AUGUSTA, Georgia (Reuters) - Twice champion Ben Crenshaw will tee off in his 41st Masters on Thursday and the 60-year-old American cannot recall a more wide open edition of the season's first major.

"There are just so many players who are very keen and playing well at the moment," the silver-haired Crenshaw told Reuters on Wednesday under the iconic oak tree in front of the clubhouse at Augusta National.

"You obviously have to look at Tiger (Woods), Phil (Mickelson) and Rory (McIlroy) ... they're all in form. And I'd like to see Lee Westwood break through. He's played well enough in lots of majors.

"I could go on and on about possible winners. I don't know how Adam Scott could play any better than he did last year," Crenshaw said of Scott's runner-up finish. "He made the putts that he needed to at the right times.

"There are so many young players now who can play the game at such an outstanding level. Last year's finish was an example of that. We had six players who could have all won."

Northern Ireland's McIlroy, then aged 21, began the final round with a four-shot advantage before imploding on his way to an ugly closing 80.

"Of those six players who could have won, there were four of them that maybe the public did not really know but they proved themselves unbelievably under this pressure," Crenshaw added.

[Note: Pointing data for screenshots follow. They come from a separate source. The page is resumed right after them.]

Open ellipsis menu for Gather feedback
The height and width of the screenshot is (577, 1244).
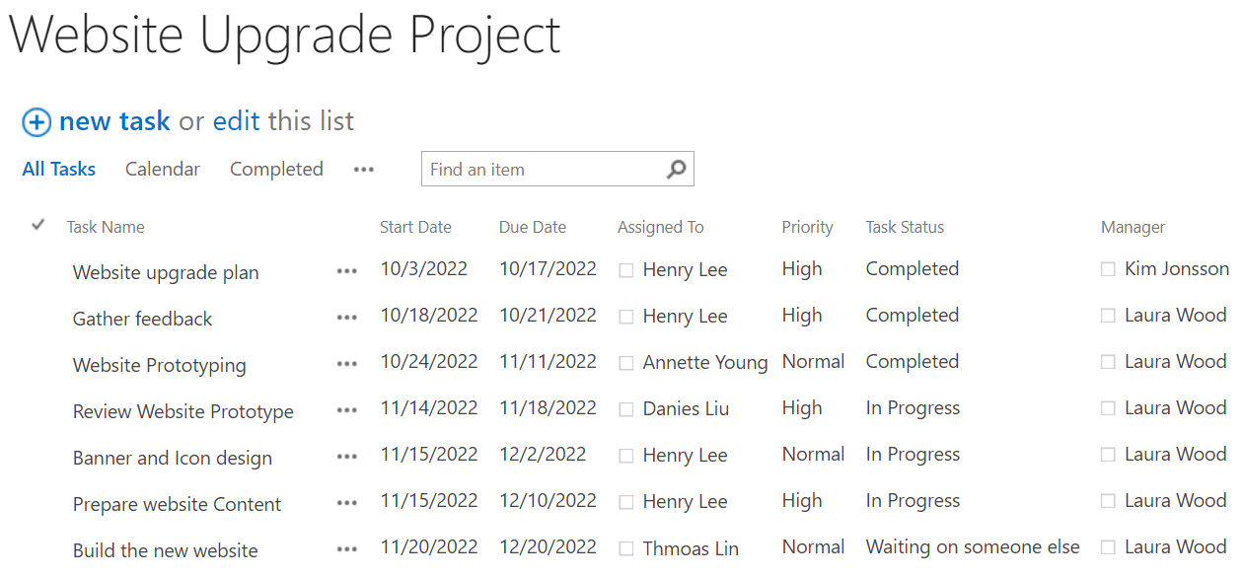click(x=346, y=319)
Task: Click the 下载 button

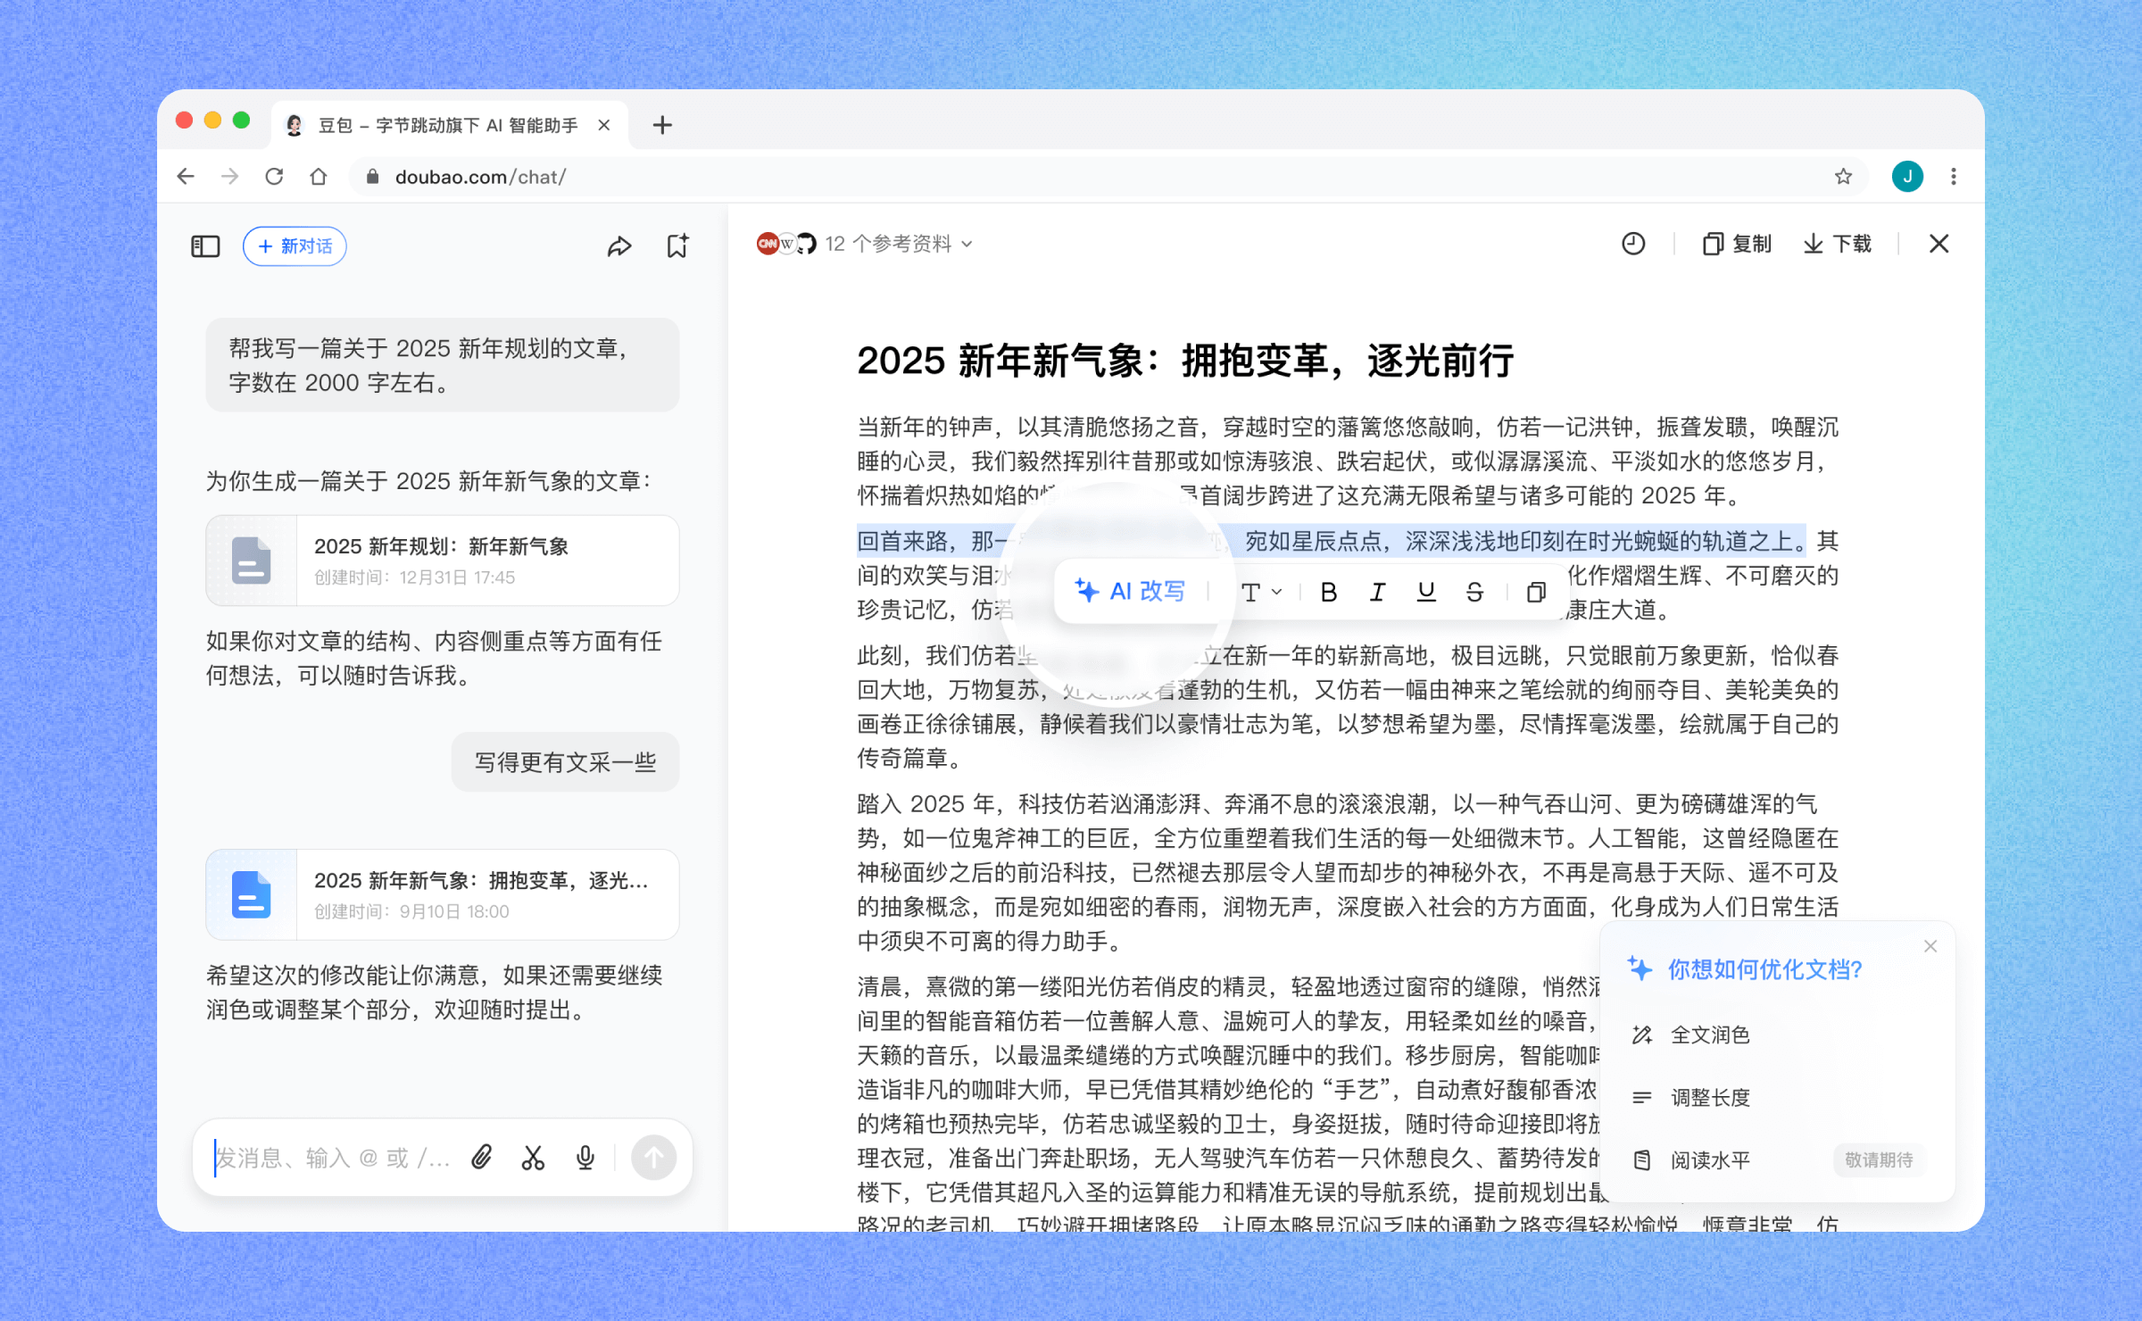Action: [1837, 244]

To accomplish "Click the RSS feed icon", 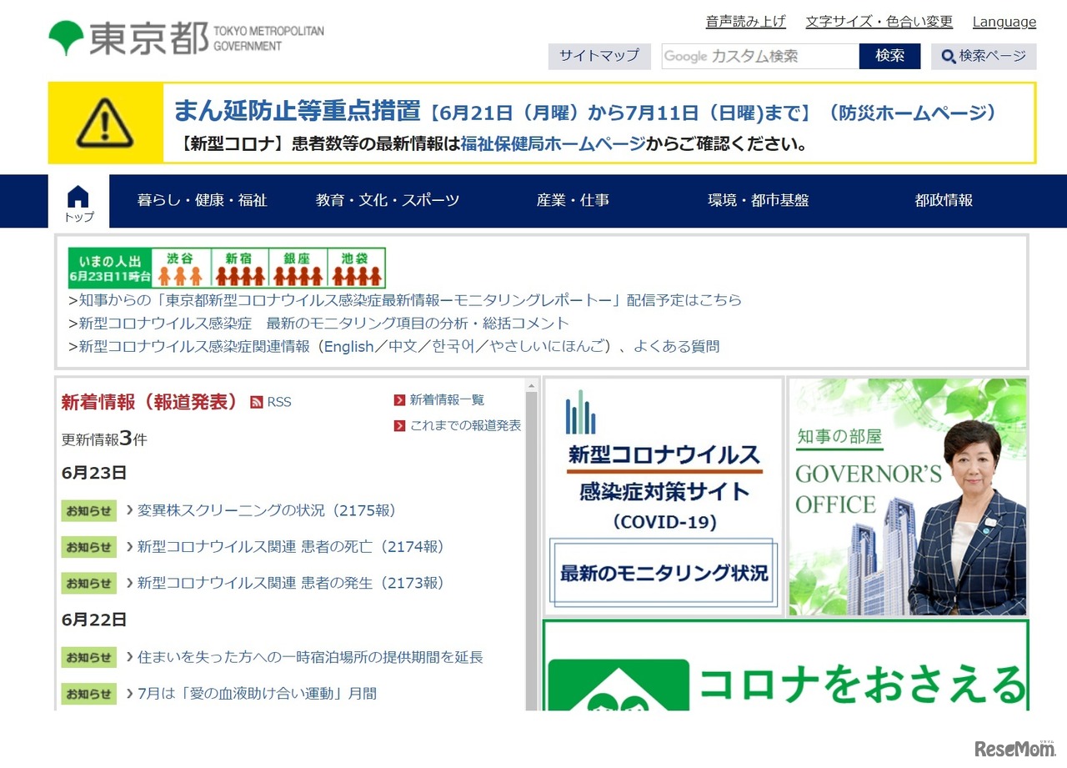I will point(255,402).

"Then you had the way last year unfurled with Rory McIlroy playing as well as he did for the first three rounds and the way that he did not play well on the Sunday but how he then handled all of that.

"With his win at the U.S. Open two months later, he really put his stamp on the game and many people now know what a brilliant golfer he is. I know that he is extremely keen to right his ship this year here."

EMOTIONAL VICTORY

The soft-spoken Texan never tires of returning to Augusta National, the spiritual home of American golf which is affectionately regarded as the 'Cathedral of Pines'.

"It feels special whenever I come back here," said Crenshaw, who made his Masters debut in 1972. "With all the trees, there is no other golf course where you can have the sound reverberate like it does here.

"You have to think your way around the course and do it in spots where you feel a little nervous or a little jittery. That's a very difficult thing. Sometimes you have to catch yourself.

"There are spots out on this course where you can succeed spectacularly but you can also spectacularly fail."

Augusta National is mainly feared because of its notoriously difficult and heavily contoured greens. For Crenshaw, the biggest danger from that is succumbing to temptation by playing attacking golf.

"It's a very hard thing to school your mind to not do that," said the American, who dedicated his 1995 Masters victory to his mentor Harvey Penick, who had died a week earlier.

"You want to go at everything (attack pins) and they tempt you here, they tempt you here like no other place. If you're on your game, you want to go for it but it's tough."